**Supplied text:**
"""

Even as they insist on independence, Fed officials “don’t want to be seen as having missed it.”
Shiller’s book covers using economic indicators like the closing price of the stock market, or monthly confidence indices, to drive the narrative. These are also tools that the president likes to use to make his point.
Less than a century ago, Calvin Coolidge — the nation’s 30th president — did something similar to Trump. He issued speeches and reassurances to the public whenever the stock market goes down.
Coolidge “was like Trump in that he was really businessman type and pro-business… I think [he] did inspire the Roaring Twenties,” said Shiller. “You have to be as flamboyant as Trump to be an inspiration.”
Shiller’s book noted that in the 1920s, Coolidge and his Treasury Secretary, Andrew Mellon, reassured the public every time the “stock market declined significantly or the public decried speculators’ high level of borrowing to purchase stocks.”
The dynamic became known as the “Coolidge-Mellon bull tips.” That president’s influence on public confidence is not unlike the “Trump Put” — a term popularized by Wall Street in reference to Trump’s comments that could backstop a market selloff.
Shiller also noted in a New York Times op-ed that Trump’s “exuberant speeches, if one believes them, still encourage big spending and confidence.”
Shiller added that “Trump models ostentatious living - he’s a genius at catching the mood of many people. The people think they need a fancy house, now we’re back, we’re not so worried about debt any more.”
But there is a cautionary tale in trying to constantly influence public opinion.
“Unfortunately Calvin Coolidge is not the example we want for good government because it all came crashing down in 1929,” said Shiller. “Was that his fault? I kind of think it was his fault.”

"""

**Collected material:**
"""

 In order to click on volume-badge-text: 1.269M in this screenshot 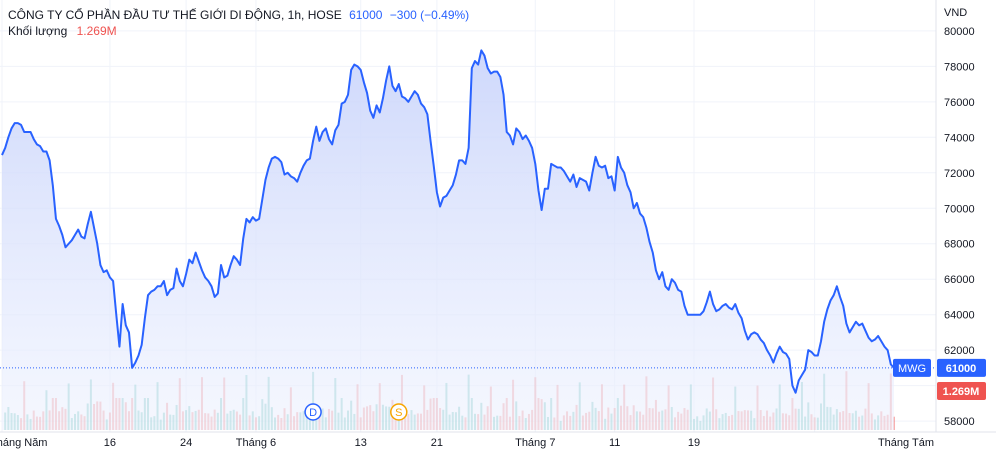, I will do `click(962, 392)`.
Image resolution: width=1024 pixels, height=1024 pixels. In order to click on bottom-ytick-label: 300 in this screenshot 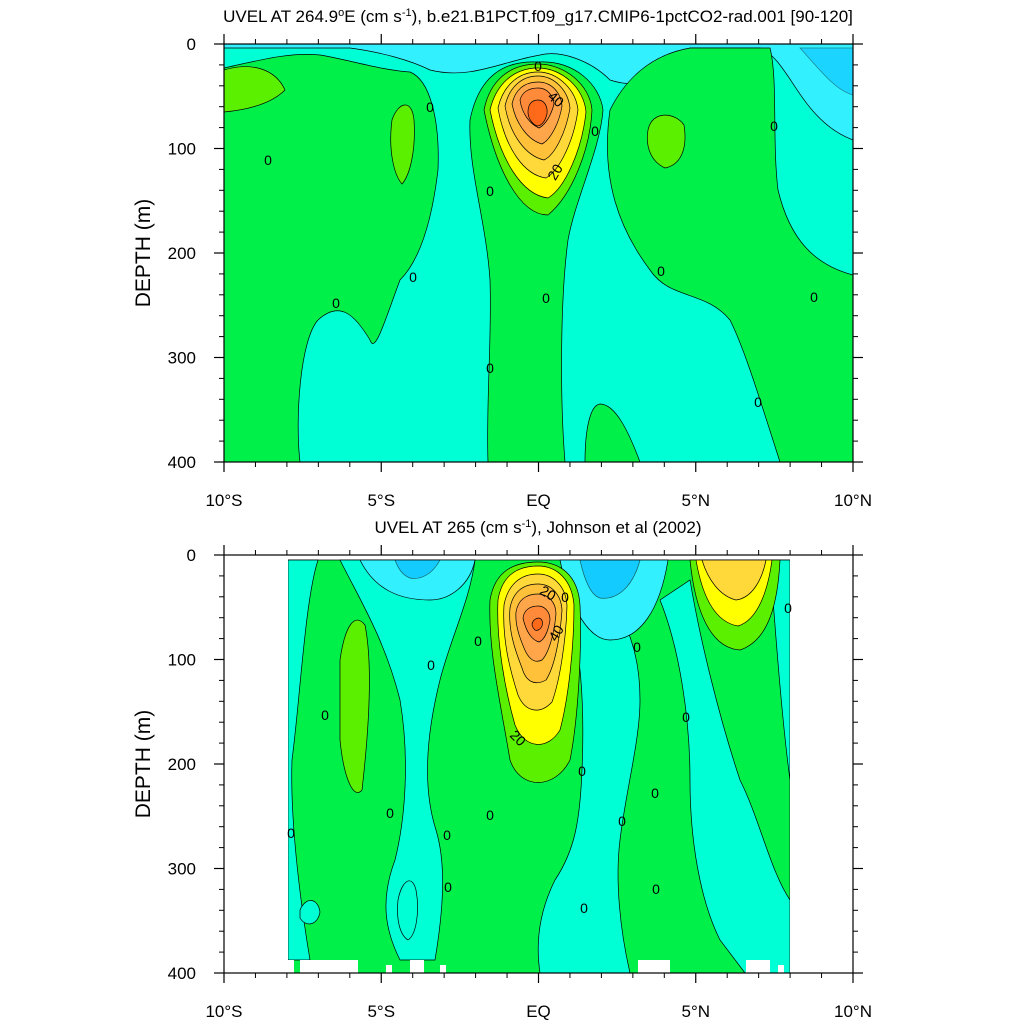, I will do `click(182, 870)`.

"""

**Your task:**
In the text about Shiller, Trump and Coolidge, rewrite the portion between "Shiller added that" and "influence public opinion.", inclusive, swapping "fancy house" for "large home".

**Response to this exercise:**
Shiller added that “Trump models ostentatious living - he’s a genius at catching the mood of many people. The people think they need a large home, now we’re back, we’re not so worried about debt any more.”
But there is a cautionary tale in trying to constantly influence public opinion.